An experimental diet was extruded using an APV 19:25 laboratory-scale twin-screw extruder fitted with a 2.4 mm diameter pellet die. Following extrusion, the pellets were oven dried at 60C for approximately 12 h. After drying and whilst the pellets were still warm, they were vacuum infused with fish oil (Table 1). The formulation, composition and source of ingredients for the experimental diet are presented in Table 1.


Table 1: Nutrient composition of the experimental diet.
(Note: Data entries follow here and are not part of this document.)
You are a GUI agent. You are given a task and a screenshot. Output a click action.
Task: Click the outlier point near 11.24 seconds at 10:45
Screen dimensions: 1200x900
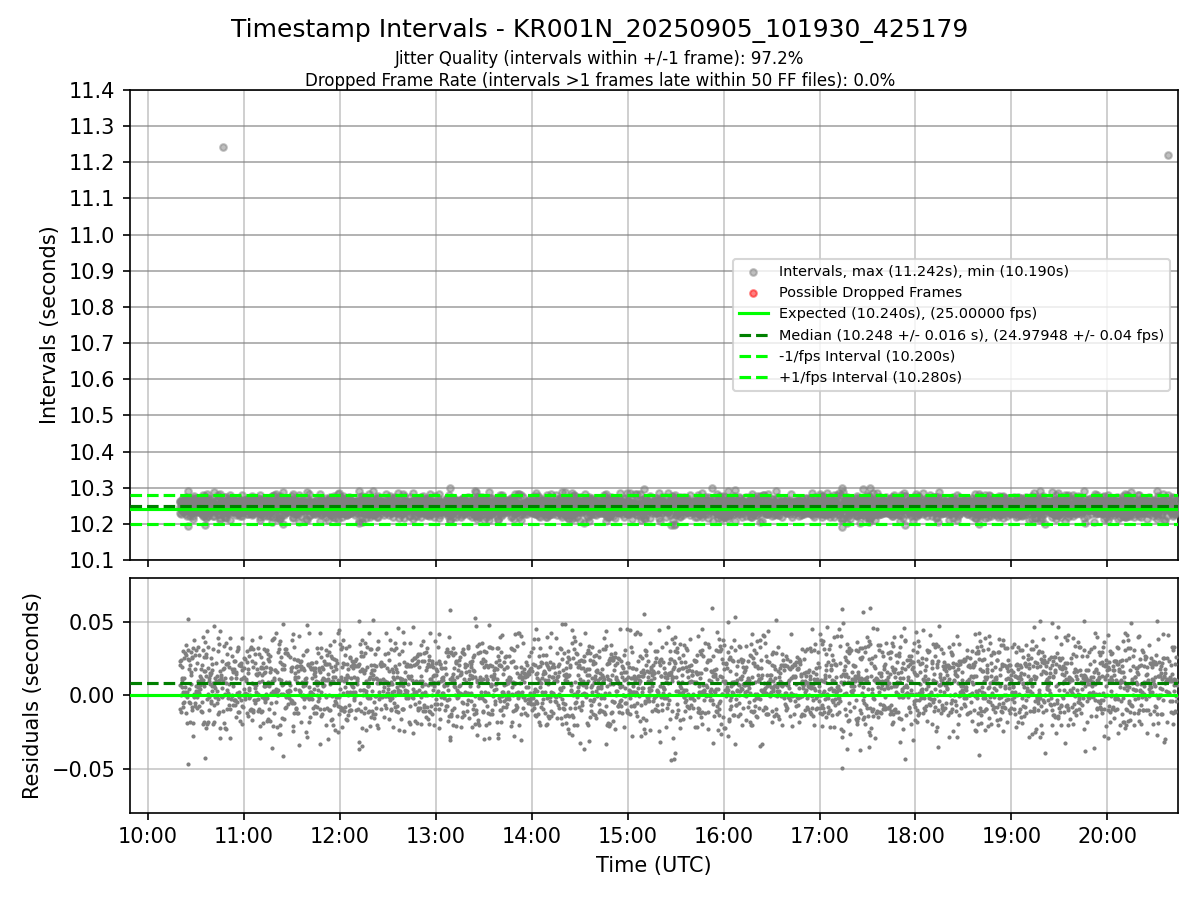(223, 147)
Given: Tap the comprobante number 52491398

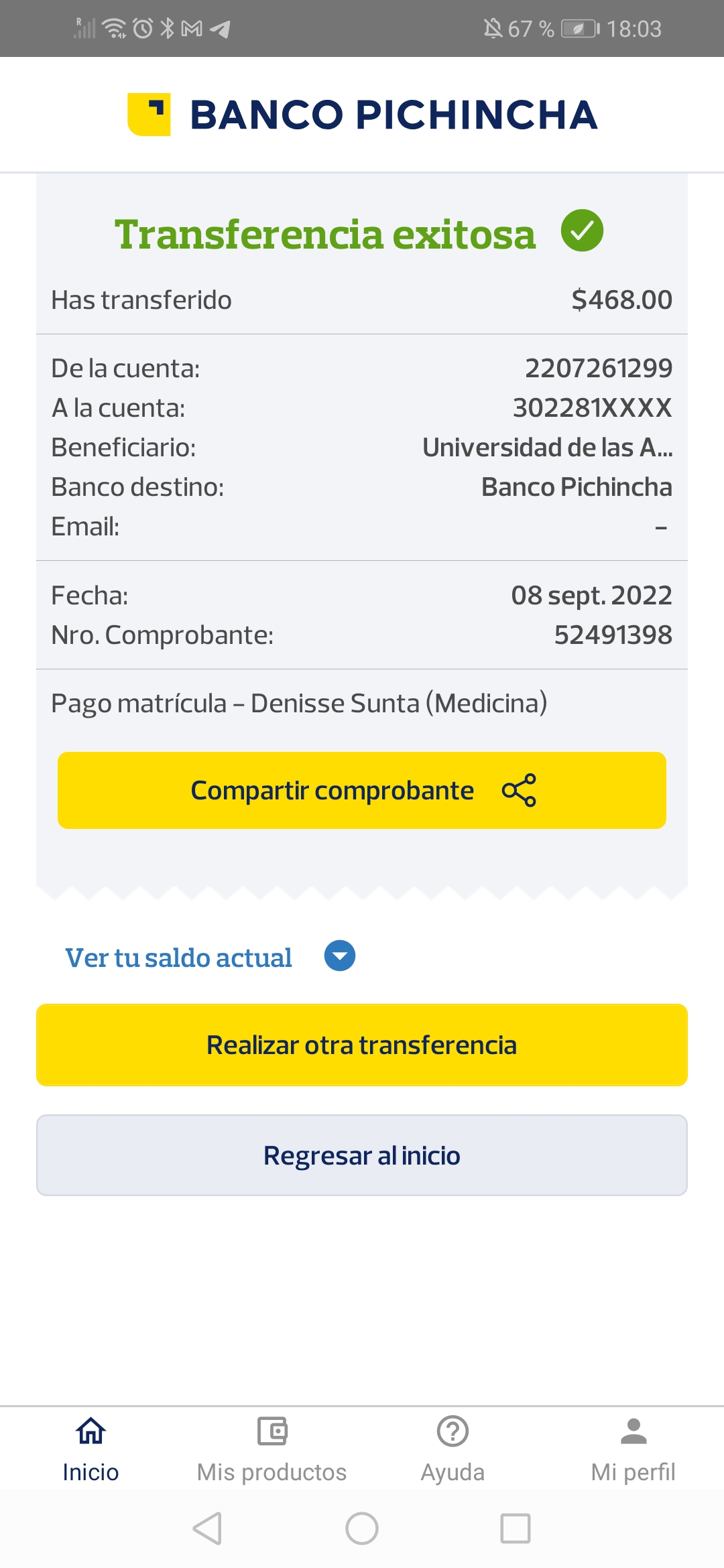Looking at the screenshot, I should 613,635.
Fish handling and trial preparation

This study used hatchery-reared Barramundi (Lates calcarifer) that were pre-grown to an acclimation weight of around 15 g in indoor 1000L heated seawater tanks (29˚C). The experiment was run in two blocks (i.e. events) designed to include 4 temperatures (25°C, 29°C, 32°C or 36°C) x 3 ration levels (30% of apparent satiation, 60% of apparent satiation or apparent satiation) duplicated within each blocking event (i.e. 24 tanks per block). For each blocking event, an acclimation period was used where the pre-grown fish were split into four temperature groups of two tanks containing approximately 100 fish each. Each holding tank was supplied with pre-heated and continuously aerated seawater at a flow rate of 4 L/min. The temperature of each holding tank was adjusted or maintained using a computer (PLC) that controlled the mixing of 20°C and 40°C seawater in a mixing chamber prior to the water being distributed to each tank. One group of tanks was maintained at 29°C consistent with the original temperature at which the fish were grown, while the other groups of tanks had their water temperature altered by 2°C every 72 h over an eight day period to a maximum temperature of 36°C or to a minimum of 25°C consistent with those methods used in Bermudes et al [2]. Prior to all weighing procedures, fish were sedated using isoeugenol at 0.002 mL/L (supplied as AQUI-S) and individually weighed to 0.1 g. The fish were then allowed to regain consciousness and equilibrium before being placed within their designated experimental tank.

Growth assessment

Following the acclimation period, 18 fish were each randomly allocated to six tanks within their respective temperature block Mean ± SD initial weights for block 1 and block 2 were 14.5 ± 0.53 g/fish and 13.1± 0.26 g/fish, respectively with an overall initial weight of 13.8 ± 0.81 g/fish. Temperatures for each treatment within each block were determined using data loggers that recorded temperature every hour for the duration of the trial. The recorded mean±SD temperature in each treatment array was: Block 1; 25.4± 0.06°C, 29.3± 0.02°C, 32.7± 0.07°C, 36.4± 0.07°C and Block 2; 26.2± 0.26°C, 29.5± 0.11°C, 32.9± 0.04°C, 36.5± 0.17°C. Block 1 was run for 24 days and Block 2 was run for 22 days. At the end of each blocking period all fish were individually weighed to determine the mean weight of fish from each tank. The mean value for each tank was used as the experimental replicate unit.

Feed intake assessment

Treatments allocated to the satiety ration were fed to apparent satiety once daily between 0900 and 1100 hours for the duration of the experiment. Fish fed to satiation were fed in three sessions over a 1-hour period with apparent satiety determined by a loss in feeding activity. The average daily amount of feed consumed by the satiated group was subsequently used to calculate sub-satietal rations for groups of fish allocated to the 30% or 60% ration treatments. Any uneaten feed was removed from each tank one hour later and the uneaten portion dried and weighed to allow the determination of daily feed intake based on correction factors for leaching losses sustained over an equivalent period [9].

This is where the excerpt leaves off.